Material to process ::

——————————

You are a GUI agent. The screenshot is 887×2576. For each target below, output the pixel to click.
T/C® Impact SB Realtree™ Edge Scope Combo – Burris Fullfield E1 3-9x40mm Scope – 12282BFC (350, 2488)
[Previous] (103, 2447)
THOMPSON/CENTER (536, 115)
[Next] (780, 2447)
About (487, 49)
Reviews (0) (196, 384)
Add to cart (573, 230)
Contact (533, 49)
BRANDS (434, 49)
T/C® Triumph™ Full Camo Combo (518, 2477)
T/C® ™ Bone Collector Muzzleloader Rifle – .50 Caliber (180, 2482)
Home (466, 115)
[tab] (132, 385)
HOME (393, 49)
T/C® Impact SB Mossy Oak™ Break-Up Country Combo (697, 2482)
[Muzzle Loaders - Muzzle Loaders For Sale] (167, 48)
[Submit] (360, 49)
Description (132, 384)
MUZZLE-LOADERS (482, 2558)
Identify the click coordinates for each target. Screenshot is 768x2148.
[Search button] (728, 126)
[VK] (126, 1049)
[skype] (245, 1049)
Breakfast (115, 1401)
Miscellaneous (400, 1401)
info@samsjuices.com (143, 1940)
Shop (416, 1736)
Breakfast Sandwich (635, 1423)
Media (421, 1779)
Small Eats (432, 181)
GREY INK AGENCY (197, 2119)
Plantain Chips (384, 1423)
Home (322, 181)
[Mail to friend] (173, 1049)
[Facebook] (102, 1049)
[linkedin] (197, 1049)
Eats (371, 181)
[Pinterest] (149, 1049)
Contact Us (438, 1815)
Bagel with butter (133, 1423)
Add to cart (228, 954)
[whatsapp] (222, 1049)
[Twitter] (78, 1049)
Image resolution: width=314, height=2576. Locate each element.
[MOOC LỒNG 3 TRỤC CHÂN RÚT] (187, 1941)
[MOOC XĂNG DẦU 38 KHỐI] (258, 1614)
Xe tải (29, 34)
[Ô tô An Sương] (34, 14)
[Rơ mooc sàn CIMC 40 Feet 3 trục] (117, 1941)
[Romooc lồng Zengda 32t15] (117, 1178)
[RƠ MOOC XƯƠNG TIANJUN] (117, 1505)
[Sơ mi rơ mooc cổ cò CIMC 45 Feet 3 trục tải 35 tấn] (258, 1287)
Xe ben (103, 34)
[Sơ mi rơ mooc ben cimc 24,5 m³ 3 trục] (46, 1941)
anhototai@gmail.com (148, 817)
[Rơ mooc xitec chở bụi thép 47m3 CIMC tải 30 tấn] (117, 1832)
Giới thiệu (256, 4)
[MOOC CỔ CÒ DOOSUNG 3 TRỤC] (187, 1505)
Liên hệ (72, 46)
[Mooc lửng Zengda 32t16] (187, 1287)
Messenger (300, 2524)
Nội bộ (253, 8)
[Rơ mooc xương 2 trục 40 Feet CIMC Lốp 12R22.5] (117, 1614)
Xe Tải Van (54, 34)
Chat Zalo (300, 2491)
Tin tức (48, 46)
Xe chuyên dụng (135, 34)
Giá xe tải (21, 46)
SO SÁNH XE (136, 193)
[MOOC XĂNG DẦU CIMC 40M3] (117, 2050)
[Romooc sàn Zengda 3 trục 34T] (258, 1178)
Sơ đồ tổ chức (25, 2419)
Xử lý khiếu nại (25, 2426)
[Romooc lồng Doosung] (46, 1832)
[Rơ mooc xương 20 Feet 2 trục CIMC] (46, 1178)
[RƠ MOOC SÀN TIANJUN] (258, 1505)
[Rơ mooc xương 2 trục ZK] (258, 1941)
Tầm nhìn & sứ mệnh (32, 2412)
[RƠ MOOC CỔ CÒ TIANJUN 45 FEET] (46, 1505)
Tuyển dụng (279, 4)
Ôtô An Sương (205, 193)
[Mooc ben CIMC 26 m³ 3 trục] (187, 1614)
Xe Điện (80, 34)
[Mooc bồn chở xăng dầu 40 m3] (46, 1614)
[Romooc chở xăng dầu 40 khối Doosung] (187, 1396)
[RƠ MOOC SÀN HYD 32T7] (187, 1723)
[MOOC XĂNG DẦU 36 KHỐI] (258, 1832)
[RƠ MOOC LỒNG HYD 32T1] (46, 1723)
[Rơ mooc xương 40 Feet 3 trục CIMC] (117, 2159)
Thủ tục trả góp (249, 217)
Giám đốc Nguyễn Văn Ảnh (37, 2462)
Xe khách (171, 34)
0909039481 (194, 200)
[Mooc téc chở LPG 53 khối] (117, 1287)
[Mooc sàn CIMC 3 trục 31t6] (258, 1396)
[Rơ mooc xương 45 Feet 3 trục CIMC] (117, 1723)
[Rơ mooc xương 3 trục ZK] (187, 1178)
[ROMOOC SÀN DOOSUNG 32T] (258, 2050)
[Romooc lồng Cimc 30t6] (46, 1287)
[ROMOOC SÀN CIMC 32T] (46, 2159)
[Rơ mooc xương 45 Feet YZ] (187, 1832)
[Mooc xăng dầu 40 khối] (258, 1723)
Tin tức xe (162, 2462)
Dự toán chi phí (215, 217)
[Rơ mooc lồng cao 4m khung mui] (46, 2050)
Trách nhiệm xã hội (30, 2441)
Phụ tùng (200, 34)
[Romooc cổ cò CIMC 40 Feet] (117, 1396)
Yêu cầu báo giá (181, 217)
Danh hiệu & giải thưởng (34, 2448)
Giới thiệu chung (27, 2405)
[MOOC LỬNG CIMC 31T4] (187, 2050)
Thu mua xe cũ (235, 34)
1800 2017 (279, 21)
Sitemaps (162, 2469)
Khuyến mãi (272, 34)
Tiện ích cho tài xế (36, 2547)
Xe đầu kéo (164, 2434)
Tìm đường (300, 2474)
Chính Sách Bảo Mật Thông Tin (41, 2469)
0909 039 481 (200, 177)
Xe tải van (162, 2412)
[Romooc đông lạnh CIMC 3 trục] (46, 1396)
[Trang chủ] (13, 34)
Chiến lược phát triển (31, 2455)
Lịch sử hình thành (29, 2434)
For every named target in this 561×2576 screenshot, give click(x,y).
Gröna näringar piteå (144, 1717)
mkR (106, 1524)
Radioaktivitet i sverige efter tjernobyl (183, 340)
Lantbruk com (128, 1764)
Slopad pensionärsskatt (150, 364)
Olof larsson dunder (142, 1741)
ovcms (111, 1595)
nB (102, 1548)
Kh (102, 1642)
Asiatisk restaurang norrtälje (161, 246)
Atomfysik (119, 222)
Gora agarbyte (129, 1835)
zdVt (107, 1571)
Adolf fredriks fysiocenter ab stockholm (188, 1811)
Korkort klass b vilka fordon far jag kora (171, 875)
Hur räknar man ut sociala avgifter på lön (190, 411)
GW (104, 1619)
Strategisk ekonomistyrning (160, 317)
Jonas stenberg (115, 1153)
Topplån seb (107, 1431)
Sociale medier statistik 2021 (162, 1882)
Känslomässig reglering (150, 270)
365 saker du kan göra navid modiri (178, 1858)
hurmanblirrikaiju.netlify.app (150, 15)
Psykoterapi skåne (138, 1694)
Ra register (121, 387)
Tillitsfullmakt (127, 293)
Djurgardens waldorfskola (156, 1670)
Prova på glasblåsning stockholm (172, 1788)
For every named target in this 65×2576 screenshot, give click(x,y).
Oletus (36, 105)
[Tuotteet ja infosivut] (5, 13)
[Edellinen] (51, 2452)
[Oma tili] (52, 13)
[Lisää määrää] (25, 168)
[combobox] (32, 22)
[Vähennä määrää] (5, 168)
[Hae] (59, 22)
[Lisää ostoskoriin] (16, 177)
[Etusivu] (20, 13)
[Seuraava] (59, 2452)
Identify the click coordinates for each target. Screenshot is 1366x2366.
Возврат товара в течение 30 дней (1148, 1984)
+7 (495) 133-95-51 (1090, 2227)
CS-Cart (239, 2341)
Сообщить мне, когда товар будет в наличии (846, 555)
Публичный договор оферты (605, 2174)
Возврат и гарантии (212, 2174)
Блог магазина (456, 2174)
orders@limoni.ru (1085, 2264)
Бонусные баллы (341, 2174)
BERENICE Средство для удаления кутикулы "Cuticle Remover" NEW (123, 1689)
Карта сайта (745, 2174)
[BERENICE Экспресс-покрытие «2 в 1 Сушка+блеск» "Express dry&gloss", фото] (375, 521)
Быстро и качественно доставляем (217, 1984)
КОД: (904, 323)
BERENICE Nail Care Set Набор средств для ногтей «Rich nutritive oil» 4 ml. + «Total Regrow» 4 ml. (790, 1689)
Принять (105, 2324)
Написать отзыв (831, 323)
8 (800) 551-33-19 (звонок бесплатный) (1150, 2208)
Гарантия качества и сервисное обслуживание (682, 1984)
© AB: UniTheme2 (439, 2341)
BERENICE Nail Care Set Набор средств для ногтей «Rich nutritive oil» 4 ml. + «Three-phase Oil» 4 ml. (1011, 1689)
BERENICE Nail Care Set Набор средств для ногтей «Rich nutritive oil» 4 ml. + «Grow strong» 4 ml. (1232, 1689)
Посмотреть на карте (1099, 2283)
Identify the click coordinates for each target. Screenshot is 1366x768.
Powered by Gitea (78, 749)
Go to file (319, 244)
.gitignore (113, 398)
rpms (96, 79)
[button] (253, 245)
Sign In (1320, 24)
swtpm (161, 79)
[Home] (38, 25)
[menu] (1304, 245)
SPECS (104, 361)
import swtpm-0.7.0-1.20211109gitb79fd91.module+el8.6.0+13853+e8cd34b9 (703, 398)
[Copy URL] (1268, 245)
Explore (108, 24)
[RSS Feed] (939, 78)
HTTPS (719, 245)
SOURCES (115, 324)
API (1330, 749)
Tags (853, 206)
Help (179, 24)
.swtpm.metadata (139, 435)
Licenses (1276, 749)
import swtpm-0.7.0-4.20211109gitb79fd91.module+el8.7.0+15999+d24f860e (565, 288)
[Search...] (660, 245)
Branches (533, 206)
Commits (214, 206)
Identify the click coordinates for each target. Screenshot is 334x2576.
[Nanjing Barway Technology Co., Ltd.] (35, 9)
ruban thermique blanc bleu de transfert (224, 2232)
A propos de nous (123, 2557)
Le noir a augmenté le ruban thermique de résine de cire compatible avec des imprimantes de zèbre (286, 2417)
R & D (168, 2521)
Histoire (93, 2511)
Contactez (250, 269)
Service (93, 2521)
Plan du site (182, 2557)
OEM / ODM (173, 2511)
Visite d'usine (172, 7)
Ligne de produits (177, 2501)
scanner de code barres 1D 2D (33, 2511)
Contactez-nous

——————————

Exercise directions :: Retype the records above from the very first line down to the line with "HOME (393, 49)", keeping both of those lines. Include nothing beyond them.

Response area ::
You are a GUI agent. The screenshot is 887×2576. For each target below, output the pixel to click.
T/C® Impact SB Realtree™ Edge Scope Combo – Burris Fullfield E1 3-9x40mm Scope – 12282BFC (350, 2488)
[Previous] (103, 2447)
THOMPSON/CENTER (536, 115)
[Next] (780, 2447)
About (487, 49)
Reviews (0) (196, 384)
Add to cart (573, 230)
Contact (533, 49)
BRANDS (434, 49)
T/C® Triumph™ Full Camo Combo (518, 2477)
T/C® ™ Bone Collector Muzzleloader Rifle – .50 Caliber (180, 2482)
Home (466, 115)
[tab] (132, 385)
HOME (393, 49)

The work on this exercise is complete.